Japan’s FSA Drafts Supervision Guidelines to Advise Funds Who are Investing into CryptoAssets
Japan’s Financial Services Agency (FSA) has published draft guidelines for funds investing in cryptocurrencies.
Japan is years ahead of the majority of the nations in the crypto game since they realized the potential in crypto back in 2017 and even legalized it for the public use. To give you a perspective, most of the so-called crypto-friendly nations only allows for business use of cryptos like exchanges and trading, while public use and a common mode of payment are very rare.
Currently, there are 19 licensed cryptocurrency exchanges operating in the country. Of these, 3 were approved this year and the rest received their license back in 2017.
In the proposed guideline, they say:
“It is anticipated that financial products that invest in crypto assets (virtual currency) will be formed in the future. But there are also indications that investment in crypto assets is encouraging speculation.
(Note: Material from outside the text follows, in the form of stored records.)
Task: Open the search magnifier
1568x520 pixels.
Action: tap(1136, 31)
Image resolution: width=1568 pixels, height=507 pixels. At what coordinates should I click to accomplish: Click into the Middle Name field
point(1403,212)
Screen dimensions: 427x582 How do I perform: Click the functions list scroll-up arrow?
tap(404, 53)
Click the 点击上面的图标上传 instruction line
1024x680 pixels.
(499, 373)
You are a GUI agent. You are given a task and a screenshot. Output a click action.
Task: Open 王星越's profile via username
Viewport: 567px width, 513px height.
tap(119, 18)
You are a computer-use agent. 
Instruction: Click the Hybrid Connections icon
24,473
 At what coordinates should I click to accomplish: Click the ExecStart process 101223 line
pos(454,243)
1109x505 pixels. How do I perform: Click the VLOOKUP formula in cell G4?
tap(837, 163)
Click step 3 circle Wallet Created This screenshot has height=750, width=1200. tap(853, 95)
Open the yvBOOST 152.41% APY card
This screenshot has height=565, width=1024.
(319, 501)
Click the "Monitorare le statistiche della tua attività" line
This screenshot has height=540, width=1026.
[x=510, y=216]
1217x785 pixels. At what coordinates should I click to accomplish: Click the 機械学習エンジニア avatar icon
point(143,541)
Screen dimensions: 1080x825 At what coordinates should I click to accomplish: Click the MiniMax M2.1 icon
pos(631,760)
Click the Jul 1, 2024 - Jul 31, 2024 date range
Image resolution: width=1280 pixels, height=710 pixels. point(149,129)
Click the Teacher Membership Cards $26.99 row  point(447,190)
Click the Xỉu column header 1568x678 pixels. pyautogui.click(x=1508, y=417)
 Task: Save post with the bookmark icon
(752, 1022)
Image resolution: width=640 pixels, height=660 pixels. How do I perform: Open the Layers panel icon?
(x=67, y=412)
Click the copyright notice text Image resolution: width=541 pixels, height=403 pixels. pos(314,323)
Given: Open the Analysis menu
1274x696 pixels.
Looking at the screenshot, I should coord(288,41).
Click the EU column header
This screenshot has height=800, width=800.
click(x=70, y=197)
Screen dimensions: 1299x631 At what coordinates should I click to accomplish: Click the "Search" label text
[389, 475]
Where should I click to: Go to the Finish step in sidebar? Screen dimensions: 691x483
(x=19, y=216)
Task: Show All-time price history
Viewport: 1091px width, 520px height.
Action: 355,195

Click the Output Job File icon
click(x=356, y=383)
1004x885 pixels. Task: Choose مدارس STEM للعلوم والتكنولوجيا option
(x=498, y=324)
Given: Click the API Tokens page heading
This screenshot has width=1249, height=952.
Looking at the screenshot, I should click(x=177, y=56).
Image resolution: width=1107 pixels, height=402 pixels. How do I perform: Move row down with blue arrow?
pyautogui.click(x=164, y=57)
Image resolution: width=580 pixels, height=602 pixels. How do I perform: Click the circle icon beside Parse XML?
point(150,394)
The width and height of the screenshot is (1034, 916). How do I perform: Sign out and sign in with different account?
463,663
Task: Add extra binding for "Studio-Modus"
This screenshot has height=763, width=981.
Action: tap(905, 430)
The agency believes that it should carefully handle the formation and sale of investment trusts that invest in such assets.”
According to the temporary update, the regulator believes that financial products that involve crypto investment will be made available to Japanese citizens in the future, but the body notes that there are indications that these kinds of investment options could trigger speculation.
The country has had its issues, the collapse of Mt Gox in 2014 and 2018 hack of the Coincheck exchange are the two main occurrences. In May, Japan passed a bill to amend two existing financial laws – the Funds Settlement Act and the Financial Instruments and Exchange Act – both of which govern cryptocurrency regulation. The legislation will come into effect in April 2020.